[Problem description]:
Nothing but the lines from the one holding "Task: Click the bowing woman emoji" to the final line of the listing below, both included, should be repeated, and each must match exactly. Omit pictures.
== == ==
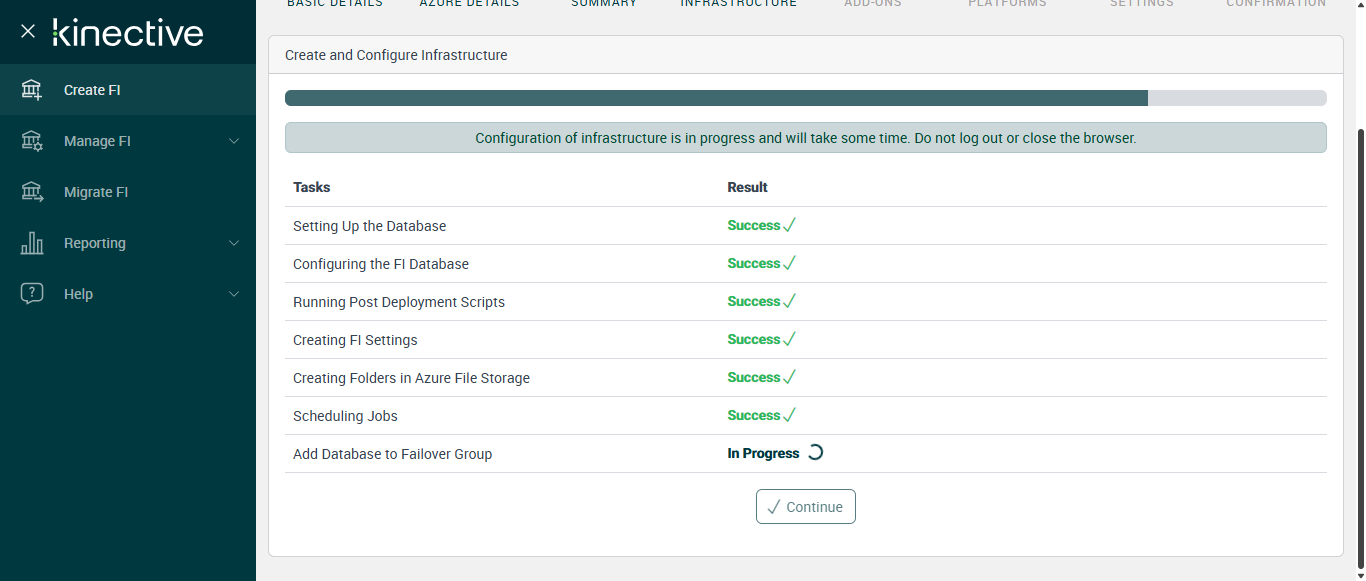Click the Create FI bank icon
Viewport: 1366px width, 581px height.
click(32, 90)
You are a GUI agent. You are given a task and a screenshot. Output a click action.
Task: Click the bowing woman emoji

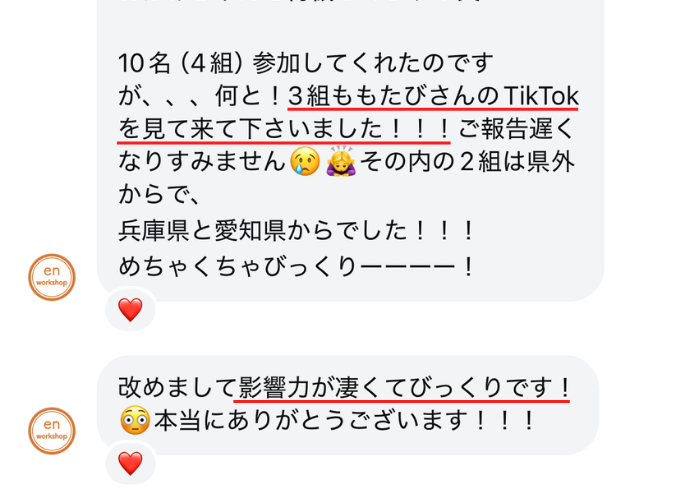341,161
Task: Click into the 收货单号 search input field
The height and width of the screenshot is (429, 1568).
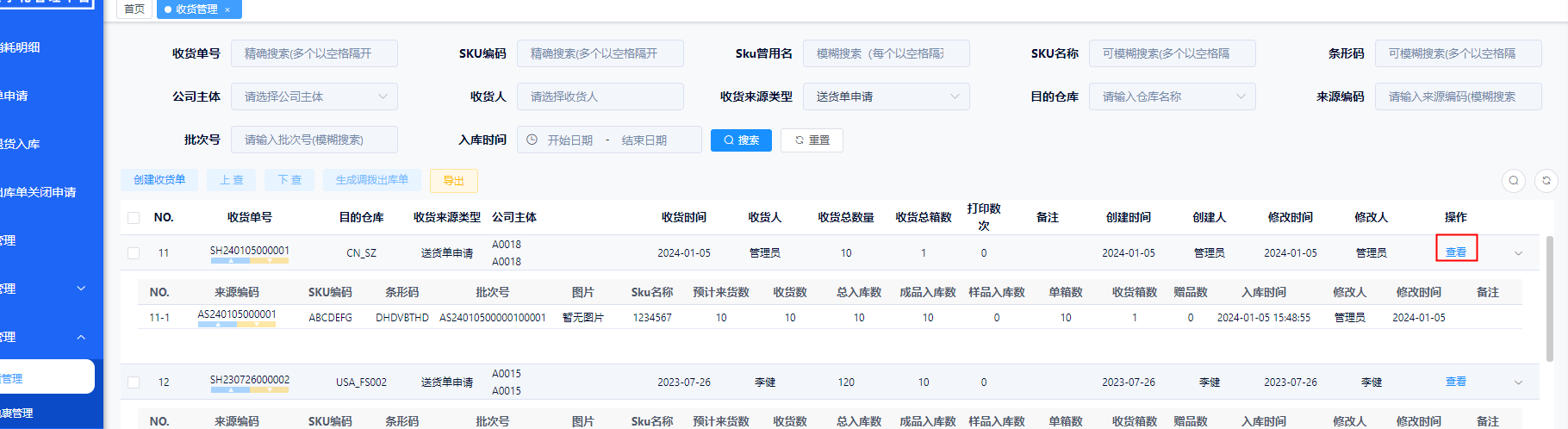Action: [314, 53]
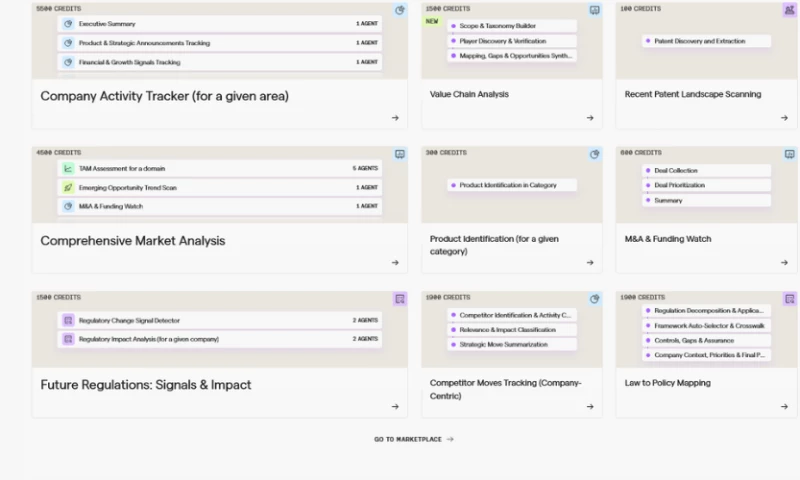Open the M&A & Funding Watch card arrow
The image size is (800, 480).
point(784,263)
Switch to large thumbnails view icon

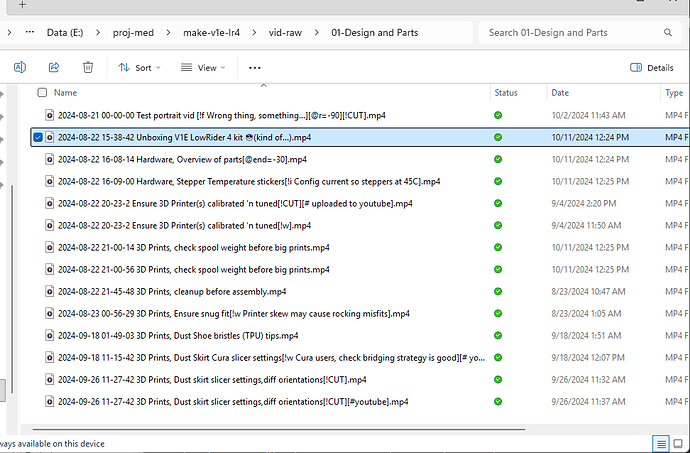click(x=680, y=443)
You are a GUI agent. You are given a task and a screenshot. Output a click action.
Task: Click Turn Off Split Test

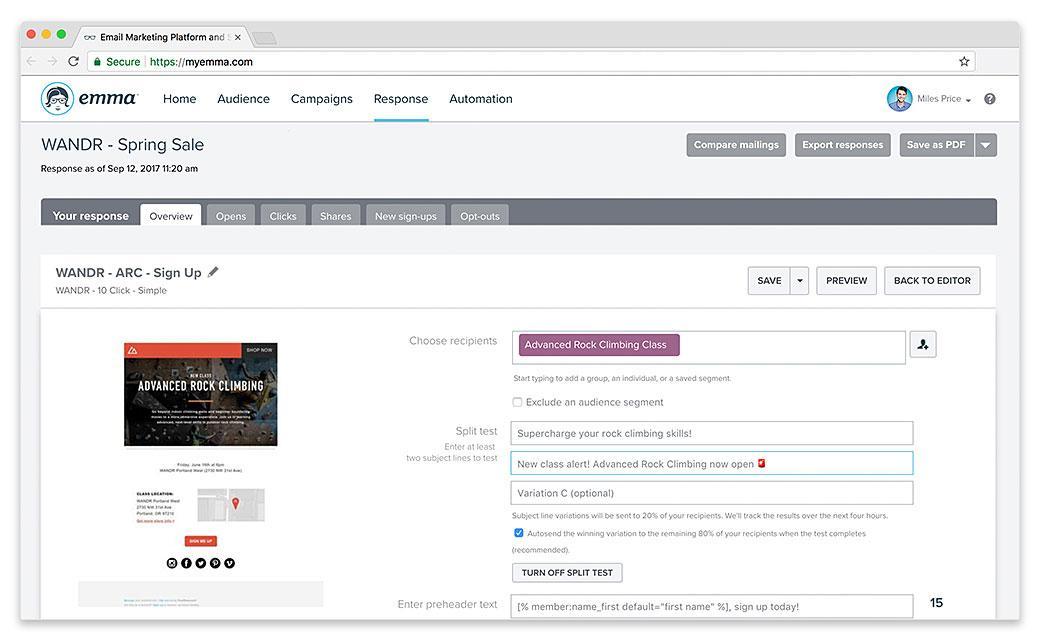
== == ==
[Answer space]:
Task: Click the bowing woman emoji

341,161
Task: Click into the 收货单号 search input field
The height and width of the screenshot is (429, 1568).
Action: [314, 53]
Open the M&A & Funding Watch card arrow
The image size is (800, 480).
point(784,263)
Switch to large thumbnails view icon

click(x=680, y=443)
You are a GUI agent. You are given a task and a screenshot. Output a click action.
Task: Click Turn Off Split Test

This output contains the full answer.